Buffer protocol support

Tuesday, February 11th, 2014 by rdb

I’d like to talk for a moment about the new buffer protocol support in the latest development version of Panda3D. It’s not a particularly exciting feature, but it can be an important one, especially if you use Panda3D together with other libraries like NumPy or if you need to do a lot of low-level operations on texture or geometry data from Python. However, most use cases will not require this functionality.

The Python buffer protocol is a way for Python applications to get a direct hook into C/C++ memory, arrays in particular. Panda3D classes that support it provide a pointer into the underlying memory to the Python interpreter along with a description of how the data is laid out in memory. This description is necessary for Python to know how to access and copy the information.
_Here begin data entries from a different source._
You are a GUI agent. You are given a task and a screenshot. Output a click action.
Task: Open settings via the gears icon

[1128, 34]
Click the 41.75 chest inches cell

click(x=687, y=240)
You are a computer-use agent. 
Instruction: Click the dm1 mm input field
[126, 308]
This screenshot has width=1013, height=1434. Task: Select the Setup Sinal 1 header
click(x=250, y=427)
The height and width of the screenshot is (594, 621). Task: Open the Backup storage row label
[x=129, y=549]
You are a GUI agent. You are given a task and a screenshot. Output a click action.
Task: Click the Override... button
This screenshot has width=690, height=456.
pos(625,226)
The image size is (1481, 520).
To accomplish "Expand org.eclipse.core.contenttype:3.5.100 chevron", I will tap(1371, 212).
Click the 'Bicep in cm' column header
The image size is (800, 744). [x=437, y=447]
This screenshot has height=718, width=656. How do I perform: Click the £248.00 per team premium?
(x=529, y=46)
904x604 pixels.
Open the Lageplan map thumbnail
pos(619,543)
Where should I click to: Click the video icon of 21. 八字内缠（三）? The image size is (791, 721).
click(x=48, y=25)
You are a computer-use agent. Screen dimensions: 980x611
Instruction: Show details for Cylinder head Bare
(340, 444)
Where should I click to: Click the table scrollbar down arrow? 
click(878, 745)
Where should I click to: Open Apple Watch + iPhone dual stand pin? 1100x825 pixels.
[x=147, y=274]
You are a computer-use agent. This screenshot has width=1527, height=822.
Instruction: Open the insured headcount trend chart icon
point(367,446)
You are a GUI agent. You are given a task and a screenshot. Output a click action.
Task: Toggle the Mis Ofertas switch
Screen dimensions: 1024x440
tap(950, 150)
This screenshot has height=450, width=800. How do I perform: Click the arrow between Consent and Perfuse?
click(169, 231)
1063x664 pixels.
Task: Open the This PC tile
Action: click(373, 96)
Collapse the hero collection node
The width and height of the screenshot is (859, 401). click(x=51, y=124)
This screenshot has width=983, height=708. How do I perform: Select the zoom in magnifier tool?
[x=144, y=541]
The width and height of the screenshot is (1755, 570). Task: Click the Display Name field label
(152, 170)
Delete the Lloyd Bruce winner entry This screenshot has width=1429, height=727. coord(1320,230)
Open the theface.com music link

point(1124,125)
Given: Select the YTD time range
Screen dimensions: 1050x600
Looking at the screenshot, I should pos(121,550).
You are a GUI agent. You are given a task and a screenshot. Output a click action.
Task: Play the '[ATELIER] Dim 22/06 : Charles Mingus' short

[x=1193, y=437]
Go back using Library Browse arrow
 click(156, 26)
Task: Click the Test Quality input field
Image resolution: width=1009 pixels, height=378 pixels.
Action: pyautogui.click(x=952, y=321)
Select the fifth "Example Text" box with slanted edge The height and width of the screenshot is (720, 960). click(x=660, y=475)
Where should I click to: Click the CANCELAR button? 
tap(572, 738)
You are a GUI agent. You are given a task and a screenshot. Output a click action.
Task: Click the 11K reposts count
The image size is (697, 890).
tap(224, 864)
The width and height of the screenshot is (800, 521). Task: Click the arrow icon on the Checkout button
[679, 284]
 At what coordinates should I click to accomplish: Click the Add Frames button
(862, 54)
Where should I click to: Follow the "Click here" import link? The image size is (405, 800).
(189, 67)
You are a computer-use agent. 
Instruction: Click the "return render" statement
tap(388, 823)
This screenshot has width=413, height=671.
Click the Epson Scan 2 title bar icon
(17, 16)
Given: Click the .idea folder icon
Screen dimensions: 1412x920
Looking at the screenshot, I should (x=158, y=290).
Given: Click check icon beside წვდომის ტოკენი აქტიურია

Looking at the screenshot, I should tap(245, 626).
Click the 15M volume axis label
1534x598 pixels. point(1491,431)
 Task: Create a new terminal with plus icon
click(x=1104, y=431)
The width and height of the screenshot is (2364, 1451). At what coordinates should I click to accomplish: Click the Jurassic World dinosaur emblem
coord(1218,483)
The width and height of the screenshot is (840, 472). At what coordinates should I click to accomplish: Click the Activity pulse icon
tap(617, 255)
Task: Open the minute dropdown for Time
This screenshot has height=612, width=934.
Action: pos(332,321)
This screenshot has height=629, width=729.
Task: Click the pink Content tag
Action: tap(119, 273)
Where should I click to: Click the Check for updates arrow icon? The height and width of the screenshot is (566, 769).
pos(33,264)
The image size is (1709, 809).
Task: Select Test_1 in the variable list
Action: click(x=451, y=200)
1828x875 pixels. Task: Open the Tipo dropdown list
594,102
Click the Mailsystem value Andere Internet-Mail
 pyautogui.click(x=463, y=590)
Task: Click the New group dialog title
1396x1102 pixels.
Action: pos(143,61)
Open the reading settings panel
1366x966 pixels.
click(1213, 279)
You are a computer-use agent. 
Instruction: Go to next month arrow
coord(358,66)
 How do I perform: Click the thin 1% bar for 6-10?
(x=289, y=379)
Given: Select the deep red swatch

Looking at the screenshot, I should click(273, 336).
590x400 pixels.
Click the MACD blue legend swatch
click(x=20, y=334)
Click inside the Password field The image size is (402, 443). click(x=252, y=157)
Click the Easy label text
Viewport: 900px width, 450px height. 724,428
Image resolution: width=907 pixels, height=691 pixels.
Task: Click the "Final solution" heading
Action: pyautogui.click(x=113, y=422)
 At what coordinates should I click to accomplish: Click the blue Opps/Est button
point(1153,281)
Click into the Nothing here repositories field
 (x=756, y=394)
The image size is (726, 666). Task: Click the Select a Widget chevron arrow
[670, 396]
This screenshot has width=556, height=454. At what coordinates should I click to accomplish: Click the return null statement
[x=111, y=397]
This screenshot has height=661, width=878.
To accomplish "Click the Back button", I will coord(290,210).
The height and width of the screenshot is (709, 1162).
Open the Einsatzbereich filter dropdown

Starting with Python 2.6, you can use the built-in multiview type to access the memory underlying an object exposing the buffer interface. You can then manipulate the data by converting it to a list or array.array object, creating sub-views and operating on those, writing or reading parts of it to a file, or even just modifying the memory directly as if it were a regular Python list.

Right now, the only Panda3D classes that expose the buffer interface are GeomVertexArrayData and PointerToArray (the latter of which is used for most array storage purposes in Panda3D, including textures), but more classes can easily be added on request. Conversely, Panda allows taking an existing buffer object (such as from array.array or a NumPy array) as source data for a texture or a vertex data array.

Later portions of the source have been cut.